At the time of writing, two immunotherapies are licenced for TNBC.  The first to be licenced was atezolizumab (brand name Tencentriq) and the second, pembrolizumab (brand name Keytruda).  Both have been shown to be better than traditional chemotherapy at shrinking and controlling secondary TNBC in well-designed clinical trials.  Both are used in the first line setting, which means for patients who have not had any previous treatment for secondary TNBC.

In summary, immunotherapy is a very welcome addition to our treatments for TNBC, and it is vital to have a PDL1 test if you have secondary TNBC to determine whether this would be useful.  Finally, immunotherapy is also in development for early TNBC to prevent recurrence..

Delivering chemotherapy precisely to where it’s required: antibody-drug conjugates

Antibodies are proteins that can “stick on” to specific targets in the body.  They are used by our immune system to identify viruses and other infection.  However, they can also be manufactured to attach to any target.  Scientists have used this fact to create antibodies that can attach to TNBC cells.  In addition, a small amount of chemotherapy can be added to the antibody.  This is called an “antibody-drug conjugate” or ADC. 

The advantage of an ADC is that is can deliver chemotherapy precisely to areas of TNBC within the body, while avoiding normal areas.

At the time of writing, the ADC licensed for treatment of secondary TNBC is sacituzumab-govitecan (brand name Trodelvy).  In clinical trials, it has been shown that this drug is better than traditional chemotherapy for patients who have had multiple previous treatments for secondary TNBC.

Case study with antibody-drug conjugate: Trodelvy (Sacituzumab-govitecan)
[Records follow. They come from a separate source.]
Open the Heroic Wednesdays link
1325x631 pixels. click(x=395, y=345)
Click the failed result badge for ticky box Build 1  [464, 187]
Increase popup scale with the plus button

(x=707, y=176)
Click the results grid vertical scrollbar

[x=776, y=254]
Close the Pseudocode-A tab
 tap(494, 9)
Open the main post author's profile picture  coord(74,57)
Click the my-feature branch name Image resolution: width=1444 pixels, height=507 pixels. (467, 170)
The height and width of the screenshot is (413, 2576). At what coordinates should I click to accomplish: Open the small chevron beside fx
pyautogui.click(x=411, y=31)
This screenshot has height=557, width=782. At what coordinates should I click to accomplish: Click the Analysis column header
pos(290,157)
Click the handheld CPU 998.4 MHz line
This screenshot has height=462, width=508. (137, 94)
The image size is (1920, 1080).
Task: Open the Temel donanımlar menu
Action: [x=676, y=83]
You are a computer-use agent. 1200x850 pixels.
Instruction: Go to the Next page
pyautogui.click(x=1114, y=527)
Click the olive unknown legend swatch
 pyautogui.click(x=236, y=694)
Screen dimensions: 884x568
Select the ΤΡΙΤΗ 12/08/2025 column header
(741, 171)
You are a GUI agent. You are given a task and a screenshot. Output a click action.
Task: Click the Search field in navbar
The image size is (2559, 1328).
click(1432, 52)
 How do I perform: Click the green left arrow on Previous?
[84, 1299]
Sarah is one of my patients who has been bravely battling TNBC for some years.  Recently, her disease had worsened following extensive surgery and multiple chemotherapy treatments.  This had made her feel very unwell and her quality of life was unfortunately poor.

Fortunately, Trodelvy had very recently been licensed in the UK and we were able to obtain funding for this through her insurer.

The transformation was very rapid.  Sarah felt better almost immediately after the first infusion, and continued to improve.  Two CT scans have shown the her TNBC has reduced significantly in size and is currently under control.  Sarah continues with her treatment and is getting back to leading a normal life.